TASK TO COMPLETE — Leaving out all pictures, return exactly the lines from the one that contains "You are a GUI" through the end of the data below.

Start of INPUT DATA

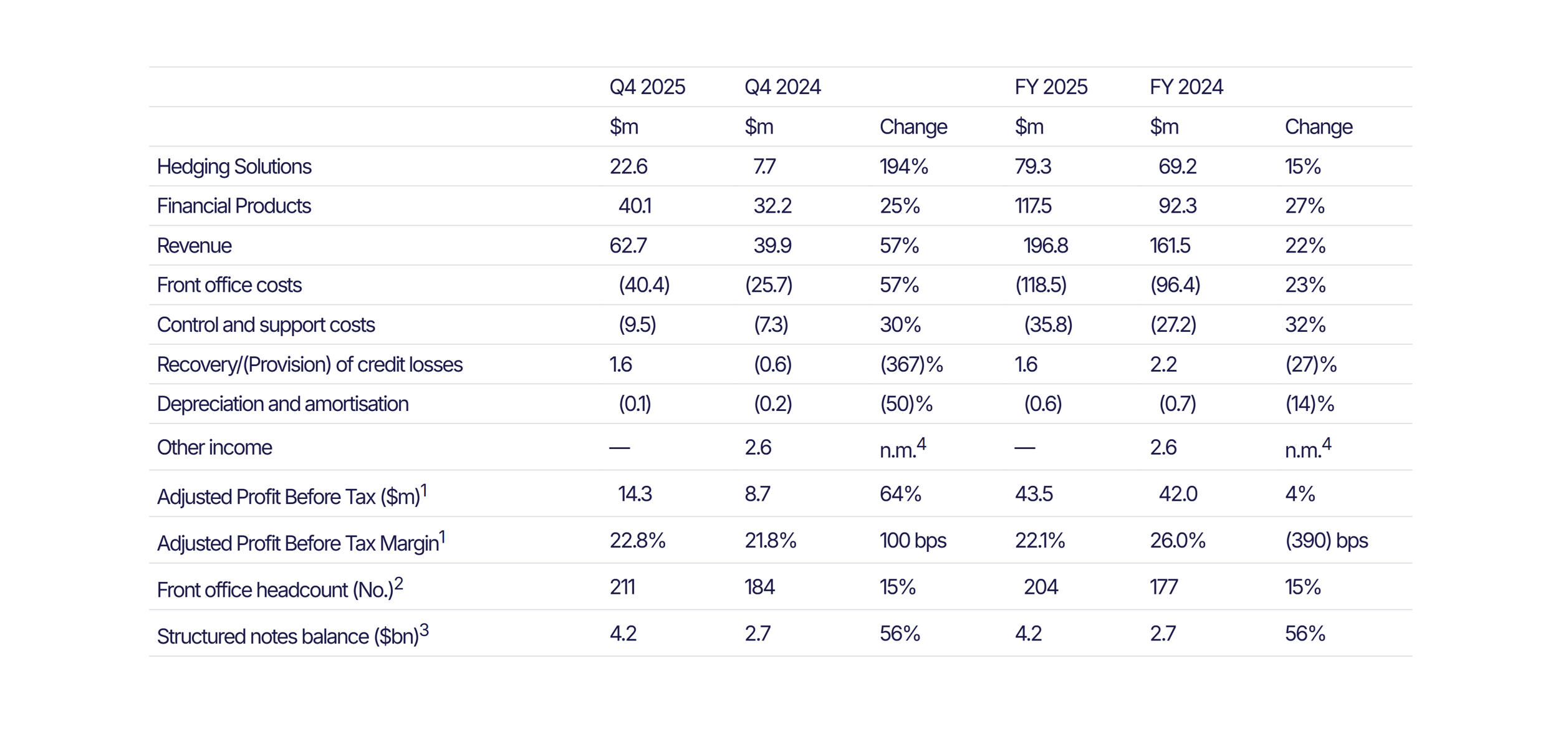Click the Recovery/(Provision) of credit losses label
The height and width of the screenshot is (754, 1568).
pyautogui.click(x=309, y=364)
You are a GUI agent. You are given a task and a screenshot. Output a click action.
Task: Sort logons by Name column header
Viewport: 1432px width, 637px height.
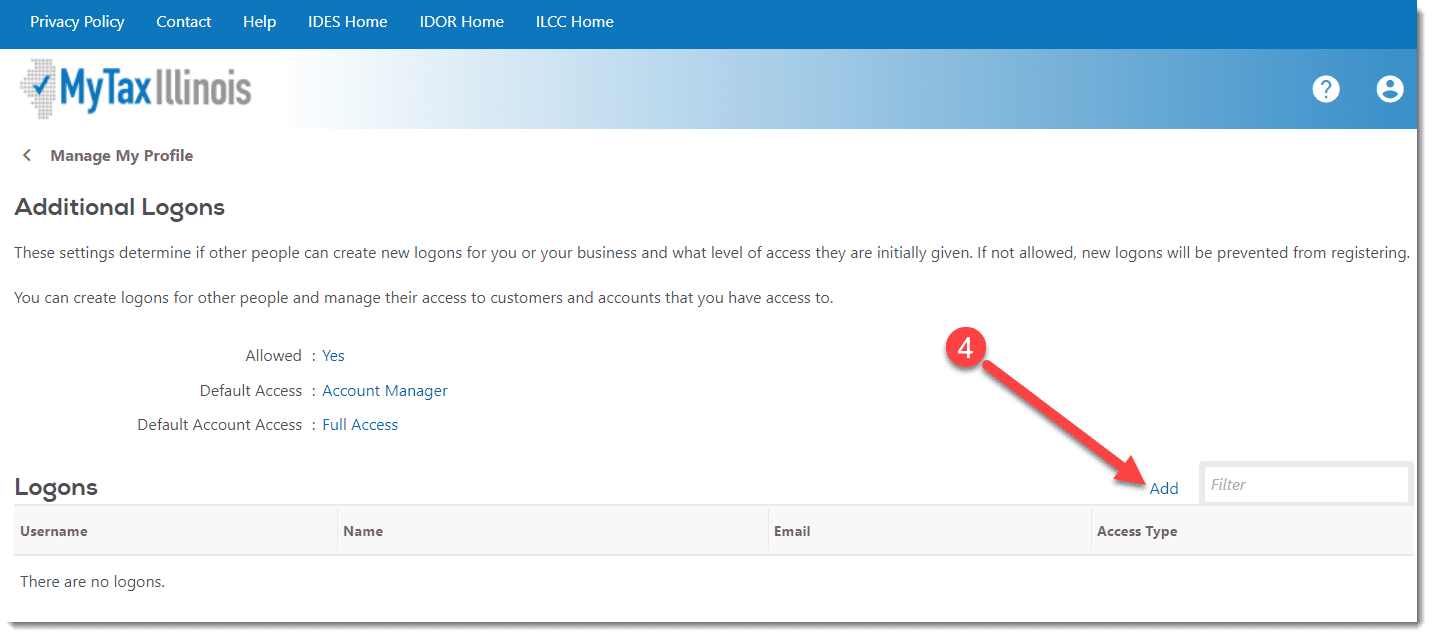[363, 531]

End of INPUT DATA

ANSWER —
You are a GUI agent. You are given a task and a screenshot. Output a click action.
Task: Sort logons by Name column header
Viewport: 1432px width, 637px height.
[363, 531]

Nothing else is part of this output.